IMMUNITÀ DI ESECUZIONE E GIUSTO PROCESSO CIVILE

L’immunità dall’esecuzione di un’organizzazione internazionale non è incompatibile con le esigenze del giusto processo di cui all’art. 6 CEDU, qualora la parte a cui è opposta ha comunque la possibilità di esercitare un’azione tale da rendere effettivo il diritto di agire in giudizio.

Di Federica Porcelli -

La questione della compatibilità dell’immunità (giurisdizionale) di esecuzione con i principi del giusto processo di cui all’art. 6 Cedu e in particolare con il diritto di agire in giudizio è stata recentemente affrontata dalla Corte di cassazione francese in un caso che vedeva quali parti litiganti la Banca degli Stati dell’Africa Centrale (BEAC) e un ex-dipendente della Banca medesima.

Nella specie, il giudice del lavoro (Conseil de prud’hommes) aveva condannato la BEAC a pagare al suo vecchio impiegato una somma a titolo di integrazione di stipendi e di risarcimento del danno.

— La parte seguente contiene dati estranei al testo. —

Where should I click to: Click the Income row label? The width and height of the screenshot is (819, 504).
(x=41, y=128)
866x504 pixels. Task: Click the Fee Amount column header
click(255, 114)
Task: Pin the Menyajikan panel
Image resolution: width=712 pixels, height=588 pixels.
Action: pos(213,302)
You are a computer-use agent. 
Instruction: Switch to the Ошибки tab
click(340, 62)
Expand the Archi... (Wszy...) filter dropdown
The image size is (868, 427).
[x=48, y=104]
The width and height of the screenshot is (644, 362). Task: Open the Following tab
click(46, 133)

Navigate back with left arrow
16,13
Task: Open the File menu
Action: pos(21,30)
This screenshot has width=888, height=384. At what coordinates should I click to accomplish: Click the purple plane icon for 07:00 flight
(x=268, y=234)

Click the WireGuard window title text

In forza di tale pronuncia il predetto impiegato iniziava il processo di esecuzione, pignorando (saisie-attribution) la detta somma nel conto corrente della BEAC. Quest’ultima dal canto suo faceva, invece, valere l’immunità di esecuzione per ottenere lo svincolo di tale somma. Sul punto, la sentenza impugnata con il ricorso per cassazione che ha dato origine alla pronuncia che qui si segnala aveva escluso l’operatività di siffatta immunità, giacché il carattere assoluto dell’immunità di esecuzione di cui godeva la predetta organizzazione internazionale in base all’accordo firmato tra lo Stato francese e la BEAC era tale da limitare il diritto di agire in giudizio e da inficiare il diritto del creditore ad avere un giusto processo ai sensi dell’art. 6 CEDU.

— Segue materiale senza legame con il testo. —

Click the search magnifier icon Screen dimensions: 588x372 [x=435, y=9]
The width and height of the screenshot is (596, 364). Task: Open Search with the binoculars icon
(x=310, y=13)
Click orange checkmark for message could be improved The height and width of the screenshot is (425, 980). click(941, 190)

Occorre in proposito sottolineare che su tale questione ha avuto modo di pronunciarsi la Corte EDU, la quale ha in passato affermato che il diritto di agire in giudizio non è assoluto e si presta ad essere implicitamente limitato, essendo tali limitazioni conciliabili con l’art. 6 CEDU qualora tendano ad uno scopo legittimo e qualora siano proporzionali rispetto allo scopo (pronuncia del 18 febbraio 1999, n. 28934/95 Beer e Regan c/ Germania e 26083/94 Waite e Kennedy c/ Germania).

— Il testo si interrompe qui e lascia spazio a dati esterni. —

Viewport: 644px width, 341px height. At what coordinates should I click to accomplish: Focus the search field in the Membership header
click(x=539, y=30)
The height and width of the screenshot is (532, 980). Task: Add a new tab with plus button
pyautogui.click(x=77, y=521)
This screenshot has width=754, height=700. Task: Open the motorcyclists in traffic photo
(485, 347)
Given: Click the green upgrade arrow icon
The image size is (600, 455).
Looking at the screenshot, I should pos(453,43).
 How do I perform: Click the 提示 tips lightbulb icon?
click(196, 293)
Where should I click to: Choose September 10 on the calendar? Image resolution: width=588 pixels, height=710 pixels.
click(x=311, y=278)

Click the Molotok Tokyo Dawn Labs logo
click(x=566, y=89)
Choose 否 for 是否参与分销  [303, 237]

Ebbene, la Corte di cassazione francese in applicazione dei principi enunciati dalla Corte di Strasburgo ha escluso che nel caso di specie il carattere assoluto dell’immunità di esecuzione della BEAC comportasse un diniego di giustizia nei confronti del ex-impiegato. E ciò in quanto, il creditore al quale è stata opposta la predetta immunità di esecuzione avrebbe comunque avuto la possibilità di far valere la responsabilità dello Stato, con la conseguenza che il solo fatto di non poter pignorare i fondi della BEAC non costituiva un pregiudizio sproporzionato allo scopo perseguito dall’accordo sull’immunità di esecuzione concluso tra Francia e BEAC, atteso che siffatta immunità era funzionale a facilitare l’adempimento dei compiti della Banca medesima. La possibilità per il creditore di esercitare la predetta azione di responsabilità è quindi idonea a garantire l’effettività del diritto di agire in giudizio ed esclude l’incompatibilità dell’immunità di esecuzione (pur se assoluta) con i principi del giusto processo.